| PROBLEM STATEMENT |
Every line of the material below must be repeated exactly.

| TASK DATA |
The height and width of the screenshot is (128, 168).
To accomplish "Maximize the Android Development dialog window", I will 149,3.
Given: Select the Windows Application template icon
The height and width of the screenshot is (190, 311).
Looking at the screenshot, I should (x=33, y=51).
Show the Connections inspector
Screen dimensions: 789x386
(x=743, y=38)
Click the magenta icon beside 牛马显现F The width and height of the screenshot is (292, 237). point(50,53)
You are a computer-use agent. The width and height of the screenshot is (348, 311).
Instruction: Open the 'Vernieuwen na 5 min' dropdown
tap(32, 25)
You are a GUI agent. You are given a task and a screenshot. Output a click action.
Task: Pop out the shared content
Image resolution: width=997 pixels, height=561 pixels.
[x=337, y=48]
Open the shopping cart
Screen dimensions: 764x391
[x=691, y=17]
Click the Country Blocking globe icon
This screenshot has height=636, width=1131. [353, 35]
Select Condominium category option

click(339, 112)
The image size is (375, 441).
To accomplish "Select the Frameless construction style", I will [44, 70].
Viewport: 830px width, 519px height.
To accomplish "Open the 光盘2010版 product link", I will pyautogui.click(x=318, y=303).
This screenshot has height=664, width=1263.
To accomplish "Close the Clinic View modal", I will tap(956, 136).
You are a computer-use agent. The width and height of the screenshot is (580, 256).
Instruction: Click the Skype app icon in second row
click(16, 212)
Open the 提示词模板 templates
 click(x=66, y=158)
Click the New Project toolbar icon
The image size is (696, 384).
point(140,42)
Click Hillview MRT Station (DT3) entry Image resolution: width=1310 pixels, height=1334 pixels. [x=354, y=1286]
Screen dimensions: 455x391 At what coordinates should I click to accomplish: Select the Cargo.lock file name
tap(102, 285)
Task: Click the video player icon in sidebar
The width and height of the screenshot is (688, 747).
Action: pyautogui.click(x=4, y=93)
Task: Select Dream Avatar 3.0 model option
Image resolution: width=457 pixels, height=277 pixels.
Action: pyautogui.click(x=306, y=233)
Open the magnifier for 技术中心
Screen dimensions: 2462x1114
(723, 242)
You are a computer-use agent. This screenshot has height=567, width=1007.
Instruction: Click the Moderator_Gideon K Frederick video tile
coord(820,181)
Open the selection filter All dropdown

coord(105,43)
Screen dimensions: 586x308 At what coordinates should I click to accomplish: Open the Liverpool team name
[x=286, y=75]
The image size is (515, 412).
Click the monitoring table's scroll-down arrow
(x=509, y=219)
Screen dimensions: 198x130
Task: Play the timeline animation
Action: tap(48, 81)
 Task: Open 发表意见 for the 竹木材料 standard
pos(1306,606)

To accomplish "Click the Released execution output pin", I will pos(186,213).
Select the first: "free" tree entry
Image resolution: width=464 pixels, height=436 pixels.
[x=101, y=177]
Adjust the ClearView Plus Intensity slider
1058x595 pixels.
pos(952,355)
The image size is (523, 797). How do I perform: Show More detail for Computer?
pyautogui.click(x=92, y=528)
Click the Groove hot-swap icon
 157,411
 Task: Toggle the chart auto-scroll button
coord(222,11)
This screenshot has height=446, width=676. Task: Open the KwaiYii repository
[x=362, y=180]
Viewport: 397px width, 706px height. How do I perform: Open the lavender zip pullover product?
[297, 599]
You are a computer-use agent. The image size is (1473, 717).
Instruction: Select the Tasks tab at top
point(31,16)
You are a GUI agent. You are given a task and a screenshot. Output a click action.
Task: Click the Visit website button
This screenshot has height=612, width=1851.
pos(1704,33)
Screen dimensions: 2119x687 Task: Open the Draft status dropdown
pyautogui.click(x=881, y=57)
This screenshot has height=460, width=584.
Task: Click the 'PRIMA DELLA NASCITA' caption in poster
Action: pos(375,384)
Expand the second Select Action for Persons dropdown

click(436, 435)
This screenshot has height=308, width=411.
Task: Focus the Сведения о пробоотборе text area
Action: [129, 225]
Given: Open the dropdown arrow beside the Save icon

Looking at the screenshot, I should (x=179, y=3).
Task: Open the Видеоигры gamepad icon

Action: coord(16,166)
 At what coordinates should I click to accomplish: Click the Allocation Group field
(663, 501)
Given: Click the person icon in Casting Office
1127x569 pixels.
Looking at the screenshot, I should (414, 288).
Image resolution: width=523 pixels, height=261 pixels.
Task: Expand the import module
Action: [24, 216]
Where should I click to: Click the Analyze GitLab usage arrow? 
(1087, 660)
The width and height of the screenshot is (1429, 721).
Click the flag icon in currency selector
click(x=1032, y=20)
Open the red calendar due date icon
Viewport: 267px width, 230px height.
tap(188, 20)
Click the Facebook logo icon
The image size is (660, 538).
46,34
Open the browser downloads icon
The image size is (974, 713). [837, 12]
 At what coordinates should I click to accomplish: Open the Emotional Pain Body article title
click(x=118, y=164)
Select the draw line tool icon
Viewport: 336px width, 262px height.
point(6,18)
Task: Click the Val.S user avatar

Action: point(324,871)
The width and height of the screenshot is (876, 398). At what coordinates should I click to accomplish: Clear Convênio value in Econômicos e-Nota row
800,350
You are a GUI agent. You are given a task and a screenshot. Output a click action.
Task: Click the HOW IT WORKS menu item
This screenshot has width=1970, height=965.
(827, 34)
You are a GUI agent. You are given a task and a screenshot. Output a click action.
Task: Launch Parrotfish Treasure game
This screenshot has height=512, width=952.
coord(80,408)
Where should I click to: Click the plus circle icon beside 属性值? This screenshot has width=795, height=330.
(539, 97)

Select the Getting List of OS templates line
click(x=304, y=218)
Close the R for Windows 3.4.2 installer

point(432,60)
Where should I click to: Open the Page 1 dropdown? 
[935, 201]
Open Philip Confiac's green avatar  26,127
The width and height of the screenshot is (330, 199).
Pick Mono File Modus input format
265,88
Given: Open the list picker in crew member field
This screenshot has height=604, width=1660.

| EXERCISE OUTPUT |
The height and width of the screenshot is (128, 168).
To accomplish "Maximize the Android Development dialog window", I will 149,3.
Given: Select the Windows Application template icon
The height and width of the screenshot is (190, 311).
Looking at the screenshot, I should (x=33, y=51).
Show the Connections inspector
Screen dimensions: 789x386
(x=743, y=38)
Click the magenta icon beside 牛马显现F The width and height of the screenshot is (292, 237). point(50,53)
You are a computer-use agent. The width and height of the screenshot is (348, 311).
Instruction: Open the 'Vernieuwen na 5 min' dropdown
tap(32, 25)
You are a GUI agent. You are given a task and a screenshot. Output a click action.
Task: Pop out the shared content
Image resolution: width=997 pixels, height=561 pixels.
[x=337, y=48]
Open the shopping cart
Screen dimensions: 764x391
[x=691, y=17]
Click the Country Blocking globe icon
This screenshot has height=636, width=1131. [353, 35]
Select Condominium category option

click(339, 112)
The image size is (375, 441).
To accomplish "Select the Frameless construction style", I will [44, 70].
Viewport: 830px width, 519px height.
To accomplish "Open the 光盘2010版 product link", I will pyautogui.click(x=318, y=303).
This screenshot has height=664, width=1263.
To accomplish "Close the Clinic View modal", I will tap(956, 136).
You are a computer-use agent. The width and height of the screenshot is (580, 256).
Instruction: Click the Skype app icon in second row
click(16, 212)
Open the 提示词模板 templates
 click(x=66, y=158)
Click the New Project toolbar icon
The image size is (696, 384).
point(140,42)
Click Hillview MRT Station (DT3) entry Image resolution: width=1310 pixels, height=1334 pixels. [x=354, y=1286]
Screen dimensions: 455x391 At what coordinates should I click to accomplish: Select the Cargo.lock file name
tap(102, 285)
Task: Click the video player icon in sidebar
The width and height of the screenshot is (688, 747).
Action: pyautogui.click(x=4, y=93)
Task: Select Dream Avatar 3.0 model option
Image resolution: width=457 pixels, height=277 pixels.
Action: pyautogui.click(x=306, y=233)
Open the magnifier for 技术中心
Screen dimensions: 2462x1114
(723, 242)
You are a computer-use agent. This screenshot has height=567, width=1007.
Instruction: Click the Moderator_Gideon K Frederick video tile
coord(820,181)
Open the selection filter All dropdown

coord(105,43)
Screen dimensions: 586x308 At what coordinates should I click to accomplish: Open the Liverpool team name
[x=286, y=75]
The image size is (515, 412).
Click the monitoring table's scroll-down arrow
(x=509, y=219)
Screen dimensions: 198x130
Task: Play the timeline animation
Action: tap(48, 81)
 Task: Open 发表意见 for the 竹木材料 standard
pos(1306,606)

To accomplish "Click the Released execution output pin", I will pos(186,213).
Select the first: "free" tree entry
Image resolution: width=464 pixels, height=436 pixels.
[x=101, y=177]
Adjust the ClearView Plus Intensity slider
1058x595 pixels.
pos(952,355)
The image size is (523, 797). How do I perform: Show More detail for Computer?
pyautogui.click(x=92, y=528)
Click the Groove hot-swap icon
 157,411
 Task: Toggle the chart auto-scroll button
coord(222,11)
This screenshot has height=446, width=676. Task: Open the KwaiYii repository
[x=362, y=180]
Viewport: 397px width, 706px height. How do I perform: Open the lavender zip pullover product?
[297, 599]
You are a computer-use agent. The image size is (1473, 717).
Instruction: Select the Tasks tab at top
point(31,16)
You are a GUI agent. You are given a task and a screenshot. Output a click action.
Task: Click the Visit website button
This screenshot has height=612, width=1851.
pos(1704,33)
Screen dimensions: 2119x687 Task: Open the Draft status dropdown
pyautogui.click(x=881, y=57)
This screenshot has height=460, width=584.
Task: Click the 'PRIMA DELLA NASCITA' caption in poster
Action: pos(375,384)
Expand the second Select Action for Persons dropdown

click(436, 435)
This screenshot has height=308, width=411.
Task: Focus the Сведения о пробоотборе text area
Action: [129, 225]
Given: Open the dropdown arrow beside the Save icon

Looking at the screenshot, I should (x=179, y=3).
Task: Open the Видеоигры gamepad icon

Action: coord(16,166)
 At what coordinates should I click to accomplish: Click the Allocation Group field
(663, 501)
Given: Click the person icon in Casting Office
1127x569 pixels.
Looking at the screenshot, I should (414, 288).
Image resolution: width=523 pixels, height=261 pixels.
Task: Expand the import module
Action: [24, 216]
Where should I click to: Click the Analyze GitLab usage arrow? 
(1087, 660)
The width and height of the screenshot is (1429, 721).
Click the flag icon in currency selector
click(x=1032, y=20)
Open the red calendar due date icon
Viewport: 267px width, 230px height.
tap(188, 20)
Click the Facebook logo icon
The image size is (660, 538).
46,34
Open the browser downloads icon
The image size is (974, 713). [837, 12]
 At what coordinates should I click to accomplish: Open the Emotional Pain Body article title
click(x=118, y=164)
Select the draw line tool icon
Viewport: 336px width, 262px height.
point(6,18)
Task: Click the Val.S user avatar

Action: point(324,871)
The width and height of the screenshot is (876, 398). At what coordinates should I click to accomplish: Clear Convênio value in Econômicos e-Nota row
800,350
You are a GUI agent. You are given a task and a screenshot. Output a click action.
Task: Click the HOW IT WORKS menu item
This screenshot has width=1970, height=965.
(827, 34)
You are a GUI agent. You are given a task and a screenshot. Output a click action.
Task: Launch Parrotfish Treasure game
This screenshot has height=512, width=952.
coord(80,408)
Where should I click to: Click the plus circle icon beside 属性值? This screenshot has width=795, height=330.
(539, 97)

Select the Getting List of OS templates line
click(x=304, y=218)
Close the R for Windows 3.4.2 installer

point(432,60)
Where should I click to: Open the Page 1 dropdown? 
[935, 201]
Open Philip Confiac's green avatar  26,127
The width and height of the screenshot is (330, 199).
Pick Mono File Modus input format
265,88
Given: Open the list picker in crew member field
This screenshot has height=604, width=1660.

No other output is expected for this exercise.